COOK, Minn. (AP) — Several small-town tourist meccas in northern Minnesota have been inundated by floodwaters after a deluge of rain earlier this week, while another powerful storm turned a New Mexico village into a lake.
In St. Louis County, Minnesota — the home of Duluth — people navigated flood-ridden streets with kayaks and other small boats, photos taken by KARE-TV showed.

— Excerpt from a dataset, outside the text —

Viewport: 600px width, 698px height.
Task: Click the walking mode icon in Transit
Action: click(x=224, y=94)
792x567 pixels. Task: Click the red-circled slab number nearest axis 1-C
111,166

Meanwhile, a storm in the 200-person village of Willard, New Mexico, on Wednesday unleashed a thick curtain of 6 to 8 inches of rain and lime-sized hail in the town outside of Albuquerque, as fire crews farther south in the mountain village of Ruidoso were still battling a pair of deadly wildfires. Some parts of New Mexico don’t see that much rainfall in an entire year, National Weather Service meteorologist Brian Guyer said.
The National Weather Service warned that more significant rain is possible in Minnesota over the next three days in areas with saturated ground and swollen rivers after receiving more torrential rain on Tuesday. Parts of St. Louis, Itasca and Lake counties recorded more than 7 inches of rain.

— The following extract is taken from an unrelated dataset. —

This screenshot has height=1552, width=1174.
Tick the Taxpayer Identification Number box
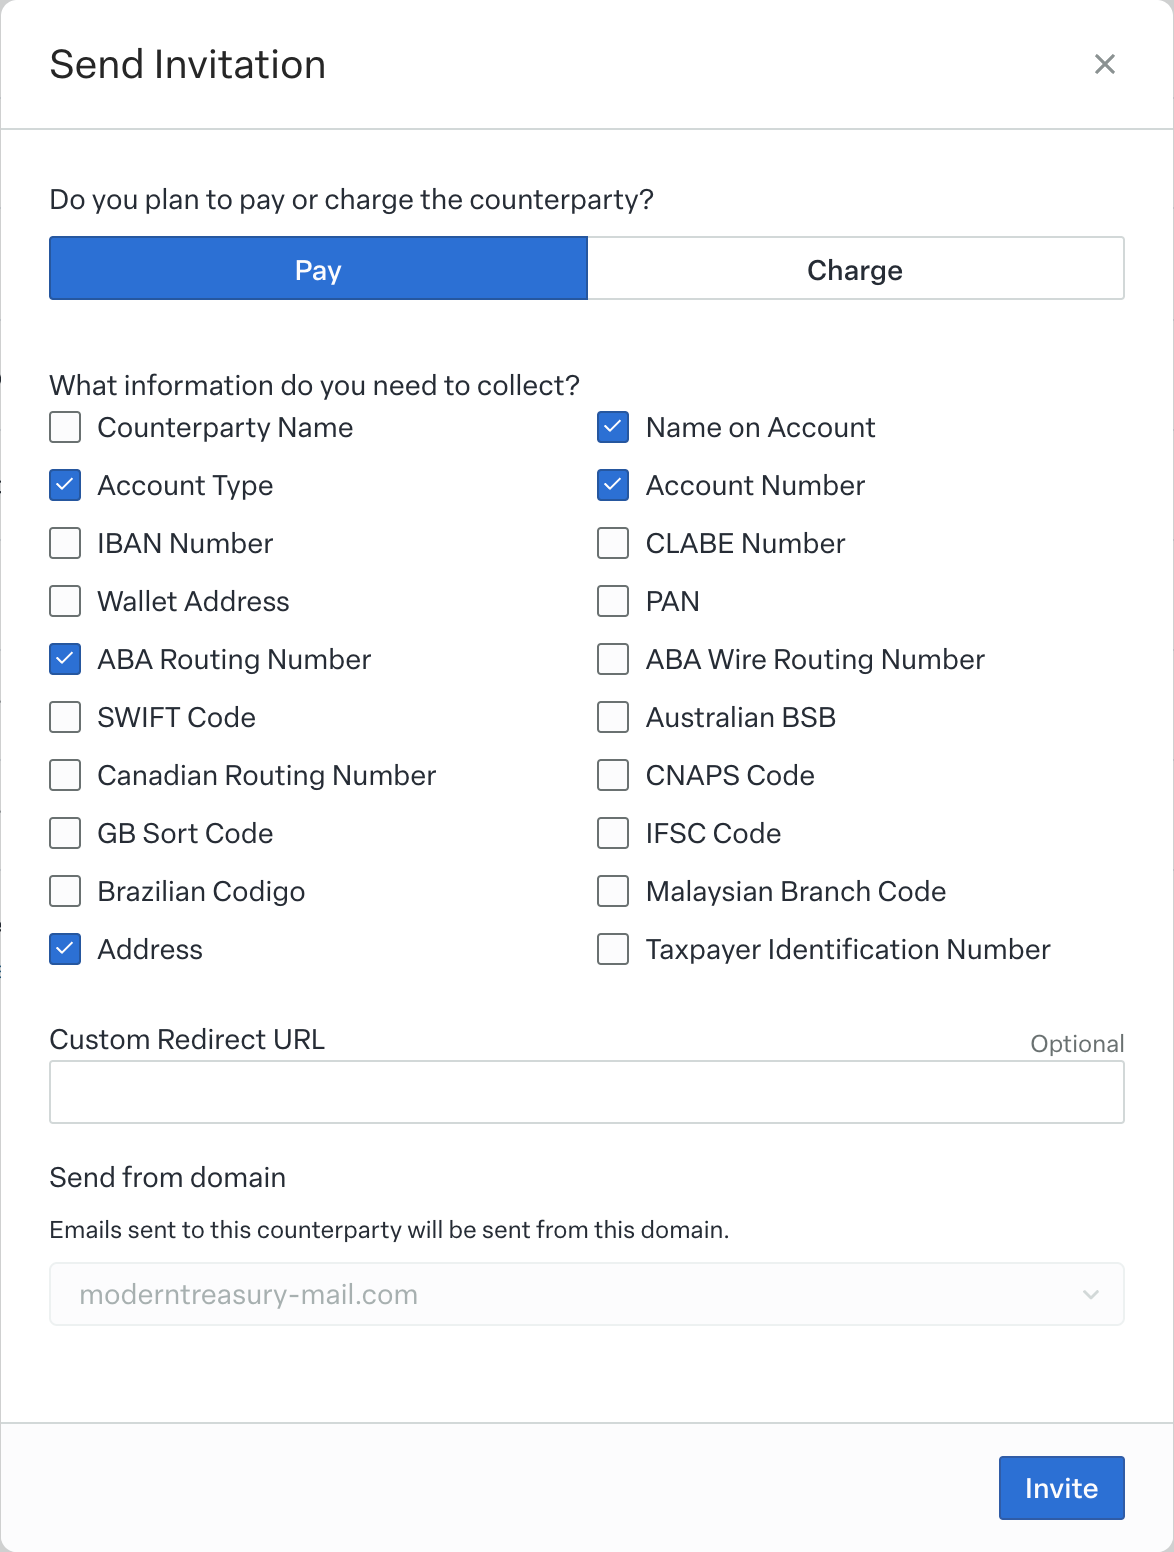[613, 950]
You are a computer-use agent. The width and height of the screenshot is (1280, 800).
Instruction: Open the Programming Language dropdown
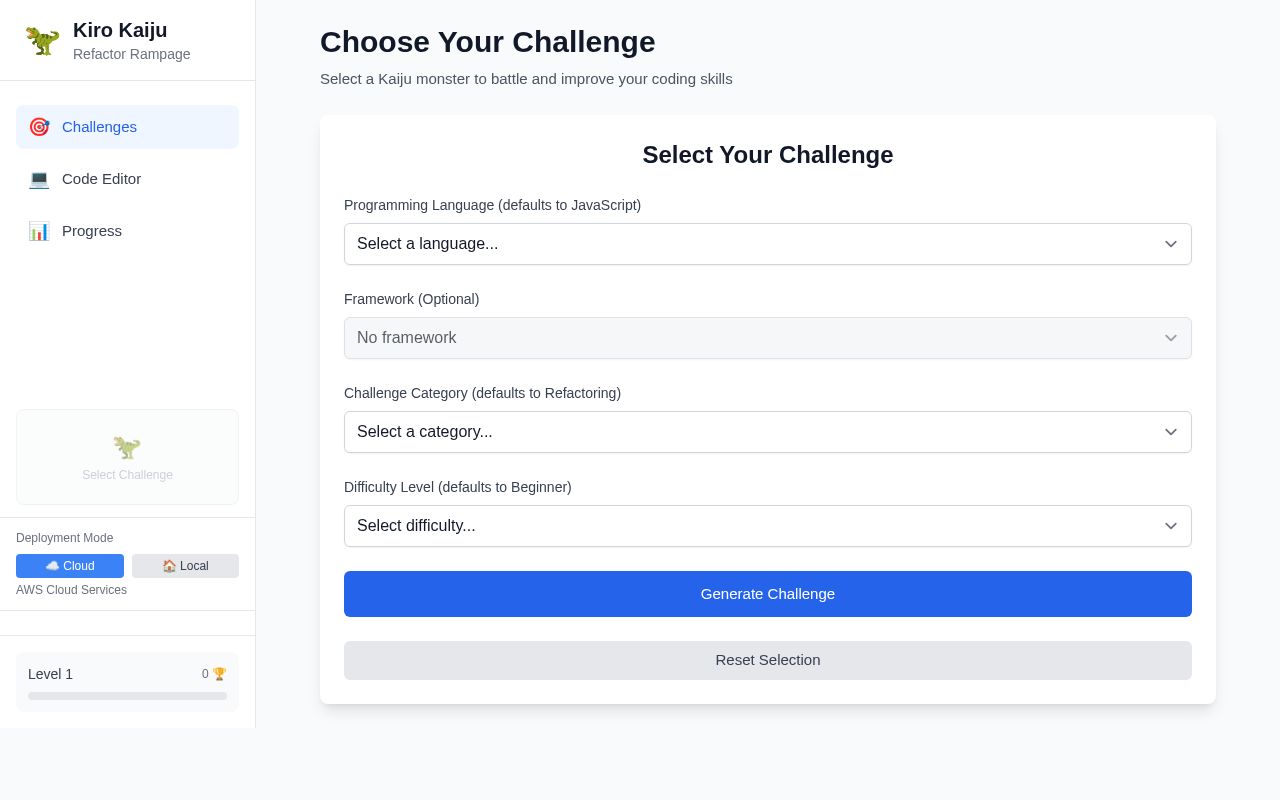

Dozens of roads were washed out across northern Minnesota after the storm, totally cutting off access to lakeside resorts and causing tens of millions of dollars’ worth of damage. Officials in St. Louis County declared a disaster after estimating the floods had caused at least $50 million in damage and prompted the closure of more than 40 roads there.
Duluth itself fared better thanks to the improvements it made in its flood defenses after the record floods of 2012. But other smaller towns like Cook and Biwabik were not as fortunate. Gov. Tim Walz plans to tour the damage there on Friday.
“It’s just sheer devastation,” said Ryan Horner, who runs the 85-year old Comet Theater in downtown Cook that is covered with at least three feet of water. Inside the theater, Horner told Minnesota Public Radio that the water has filled the basement and is now more than chest deep at the bottom of the auditorium.
Elsewhere near Lake Vermillion, the flooding cut off all the roads into Glenwood Lodge, meaning the only way into the fully booked resort is by boat right now.
“We’re stuck in here. We’re not going anywhere with a vehicle,” resort owner Billy Muelken said.
Willard, New Mexico, is feeling the effects of what happens when the state’s wildfire and monsoon seasons overlap.
“We went from catastrophic wildfires one day to catastrophic flooding the next,” said Guyer, of the National Weather Service.
Within minutes after commercial truck driver Mike Bischoff received an emergency alert that a storm was on the way, he was already stuck in it. The 54-year-old was driving his semi-truck on Highway 42 when the hail started to pour down and the flash floods surrounded him and the other drivers on the road.
Stuck in the storm, Bischoff said the hail poured down and a funnel cloud appeared in the sky.
“My semi weighs 80,000 pounds, and it was rocking,” Bischoff said.
Much of the Southwest has been exceedingly dry and hot in recent months. Those conditions, along with strong wind, whipped flames out of control, rapidly advancing the South Fork Fire into Ruidoso. Evacuations extended to hundreds of homes, businesses, a regional hospital and the Ruidoso Downs horse track.